I have often argued in earlier publications and industry forums that the future of FM will not merely be defined by manpower scale or operational delivery capability, but by the industry’s ability to harness integrated operational intelligence across the entire lifecycle of the built environment. Facilities Management can no longer remain a downstream recipient of asset information that otherwise should be an integral part of a seamless data transition with zero tolerance for data integrity in the migration process. FM must become an embedded stakeholder from project inception itself. This requires a fundamental shift from project-centric thinking to lifecycle-centric thinking.
The emergence of Digital Twins in AI-enabled maintenance ecosystems, IoT integrations, predictive analytics, and interoperable CAFM platforms presents a transformative opportunity for the industry. This is where seamless data integration matters. When integrated effectively, these technologies can create continuously synchronized asset ecosystems where design data, commissioning records, live operational parameters, maintenance histories, and energy performance data coexist within a unified operational framework.
However, technology alone will not solve the problem. The real barriers remain governance, interoperability, contractual structures, and industry culture that I touched upon earlier.

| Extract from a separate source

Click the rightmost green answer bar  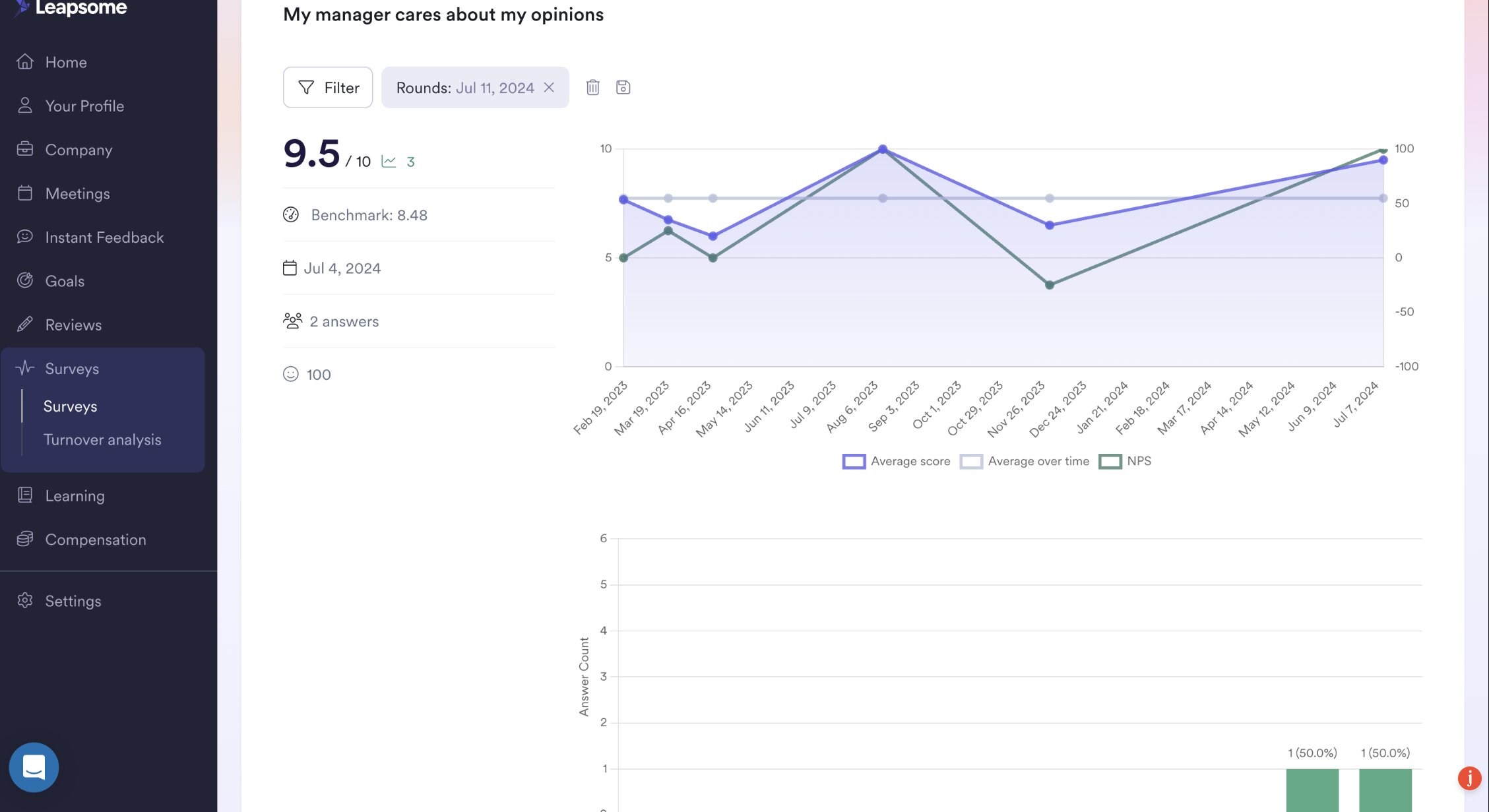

Seamless data integration must be embedded into procurement frameworks, project specifications, commissioning protocols, and operational contracts from the outset. Clients must demand structured, machine-readable lifecycle data rather than static handover documents. Open interoperability standards such as IFC, COBie, BACnet, MQTT, and ISO 19650-aligned information management frameworks must become operational necessities rather than optional aspirations.
Equally important, the FM industry itself must elevate its role within the built environment value chain. For FM professionals to participate earlier in design reviews, digital governance structures, and maintainability assessments, this indeed requires the responsibility of building owners and developers. They need to ensure early engagement and elevate the FM’s role in commissioning strategies and lifecycle planning.
Above all, FMs need to rise above zero data loss across the routine maintenance regime, where data must not be limited to SLA logs but also include all contract performance information, plus any critical machine data used to support maintenance, especially in the context of ensuring AI-driven value.
Facilities Management is not merely about maintaining assets after handover. It is about preserving operational continuity, protecting asset intelligence, enabling sustainability outcomes, and safeguarding long-term enterprise resilience. The industry often speaks about intelligent buildings, sustainability, AI, and smart infrastructure. Yet none of these ambitions can be fully realized when the very foundation of operational decision-making, reliable lifecycle data, remains fragmented. The data loss is not a technological inevitability. It is a collective industry failure of continuity, accountability, and foresight.
If our industry is to truly aspire to lead the next generation of smart, resilient infrastructure, then seamless information continuity across the entire FM lifecycle must become a strategic priority. Every asset should arrive at every stage of its life with its full operational intelligence intact. The future of FM will belong to organizations that preserve operational intelligence seamlessly across the entire asset lifecycle.